Lejos quedan aquellos akelarres en los que, según cuenta la tradición, las brujas y los brujos adoraban a un macho cabrío negro y en un estado de alteración de la conciencia provocado por la ingesta de setas alucinógenas llegaban hasta la orgía. No vamos a ahondar en la lamentable pérdida que ha supuesto para nuestro folclore la desaparición de esta práctica sexual a varias bandas, algo impensable en nuestros días, en los míos por lo menos. El akelarre, sin embargo, mantiene intacta su vigencia, eso sí, ha evolucionado; ya no hay cabra, y el efecto
visionario
de las setas ahora se ha sustituido por la tontera que da una copita de algún licor dulzón. Las brujas modernas se reúnen en torno a una mesa después de las celebraciones familiares y, mientras los maridos juegan al mus, ellas intercambian sus conocimientos:

—Pues a mí me va muy bien la cortisona para el pie.

—Yo os recomiendo el ibuprofeno en sobres, es más efectivo.

—A mi marido le meto una pastillita en el pan, sin que se dé cuenta, y míralo qué majo lo tengo.

Gracias a esas tertulias de sobremesa en las que las mujeres «hablan de sus cosas», como dicen los hombres desde su inocencia natural, la brujería se mantiene viva y los poderes se traspasan de unas a otras. Si supieran algunos señores que mientras ellos intercambian cartas y juramentos su futuro se está gestionando al otro lado de la mesa a base de órdagos de ácido acetilsalicílico, no cantarían ni reirían tanto. Alguien se podrá preguntar por la invocación a Satán, representado en el macho cabrío: ¿quedan resquicios de esta conexión con el maligno en los akelarres de mantel? Porque, claro, afirmar que detrás de la industria farmacéutica estaría el mismísimo… Yo lo dejaría aquí, que me viene a la memoria la imagen de Salman Rushdie, y no me gusta.

N
UNCA SIN MI IBUPROFENO

Tradicionalmente, la mujer vasca ha tenido mucha fe en el ácido acetilsalicílico; y por supuesto, de marca, los genéricos no triunfan en Euskadi. La aspirina, por tanto, ha sido la protagonista de los botiquines durante décadas, junto con las tiritas y el agua oxigenada. Una práctica muy habitual entre nuestras mujeres es la de tomarse una o dos aspirinas todos los días al levantarse, la clásica de «por si acaso». Los días festivos y fiestas de guardar no puede faltar la efervescente, con sus burbujitas emulando los vinos espumosos. Pero en los últimos tiempos ha irrumpido en la escena un nuevo
galán
que amenaza con destronar a la reina del botiquín: el ibuprofeno. Sobre todo son las generaciones de nuevas brujas las que están introduciendo este brebaje mágico que te quita un dolor en cinco minutos y te da un «no sé qué» que te levanta el ánimo. Es tanta la pasión que ha levantado este medicamento, que en el País Vasco los bolsos ya los venden con el ibuprofeno incluido.

El instinto de conservación

La mitología vasca cuenta que la gran diosa Mari tenía la cualidad de proteger y conservar, y que sus símbolos fundamentales eran la vasija o el vaso. Pues bien, si descendemos al ámbito de lo humano, nos encontramos con que la etxekoandre o señora de la casa, encarnación de aquella diosa Mari, curiosamente posee esa misma cualidad. Es uno de sus superpoderes favoritos, del que se benefician todos los seres que viven alrededor. Y eso es lo que hace la mujer vasca: no sólo se cuida ella con esmero, sino que dedica la mayor parte de su vida a conservar y proteger a los demás, empezando por ese señor que no puede cuidar de sí mismo, llámesele pareja, marido o consorte; y después a los hijos que tiene con él, también a los nietos y demás parentela del árbol genealógico, incluidos vecinos solitarios, mascotas, plantas y objetos inanimados. En otras palabras: la Mari «va sobrada».

Líneas mostradas
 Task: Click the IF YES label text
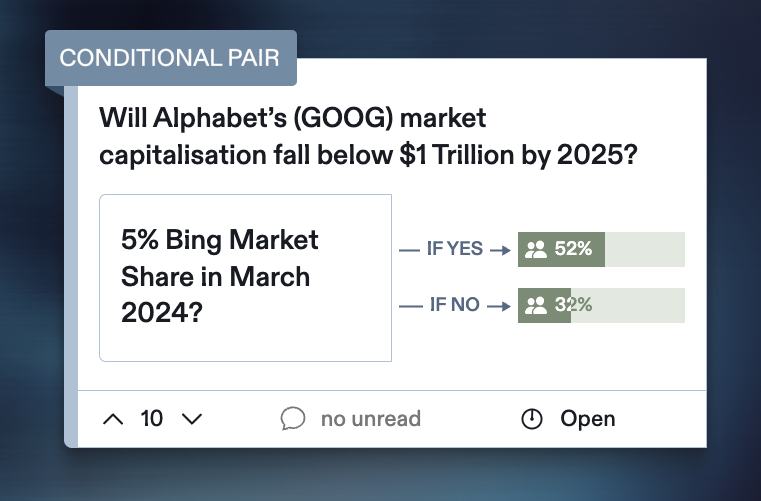pyautogui.click(x=454, y=250)
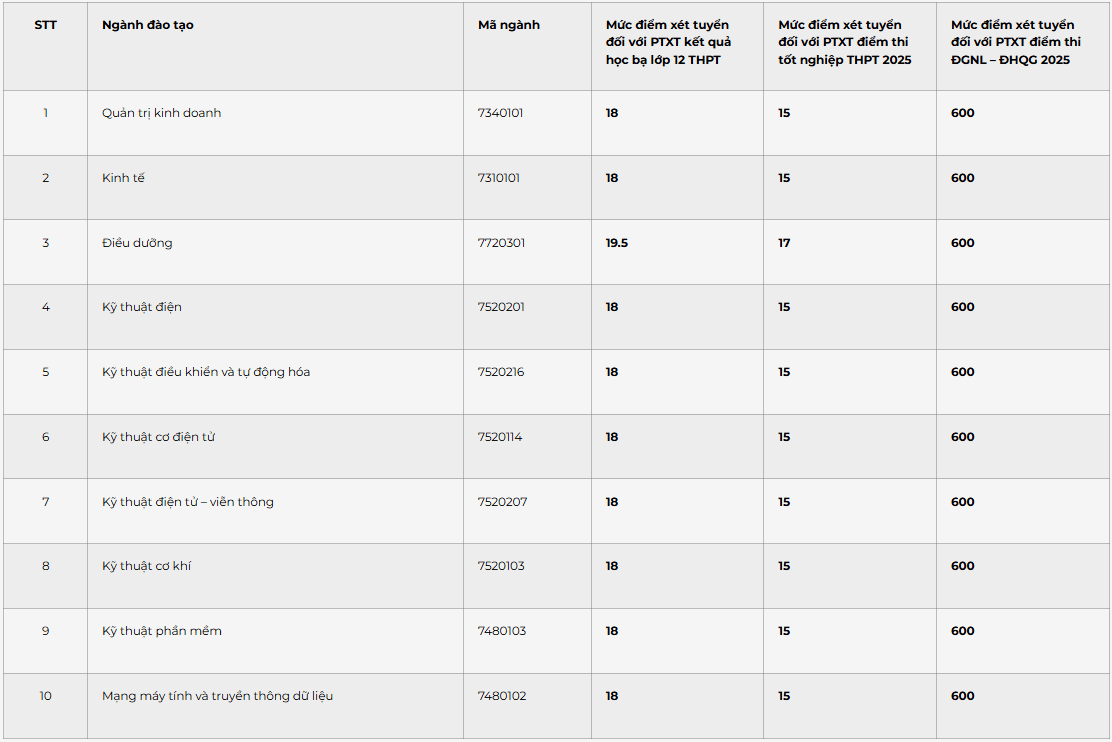Select the "Điều dưỡng" row name
Image resolution: width=1112 pixels, height=742 pixels.
pyautogui.click(x=137, y=243)
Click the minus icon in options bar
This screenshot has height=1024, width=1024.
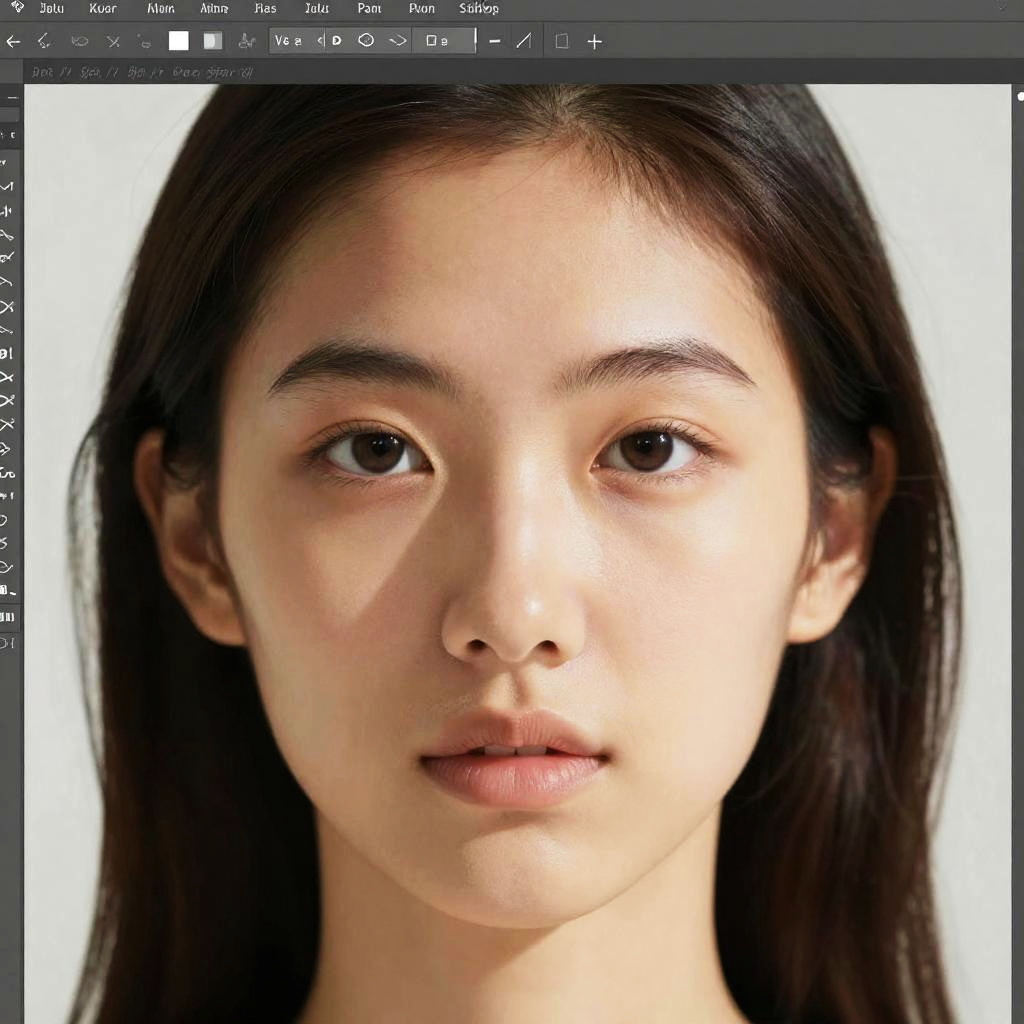tap(495, 41)
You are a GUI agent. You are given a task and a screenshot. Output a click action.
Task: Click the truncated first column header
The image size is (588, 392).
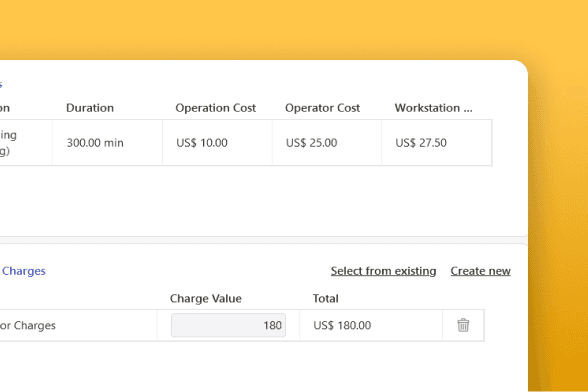point(4,108)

Acciones requeridas
a) Según el texto de estudio, ¿cuáles eran los símbolos fundamentales de la diosa Mari?
b) Reproduce del texto de estudio el fragmento comprendido entre «Gracias a esas» y «no me gusta.», ambos incluidos.

Respuestas por tarea
a) La vasija o el vaso.

b)
Gracias a esas tertulias de sobremesa en las que las mujeres «hablan de sus cosas», como dicen los hombres desde su inocencia natural, la brujería se mantiene viva y los poderes se traspasan de unas a otras. Si supieran algunos señores que mientras ellos intercambian cartas y juramentos su futuro se está gestionando al otro lado de la mesa a base de órdagos de ácido acetilsalicílico, no cantarían ni reirían tanto. Alguien se podrá preguntar por la invocación a Satán, representado en el macho cabrío: ¿quedan resquicios de esta conexión con el maligno en los akelarres de mantel? Porque, claro, afirmar que detrás de la industria farmacéutica estaría el mismísimo… Yo lo dejaría aquí, que me viene a la memoria la imagen de Salman Rushdie, y no me gusta.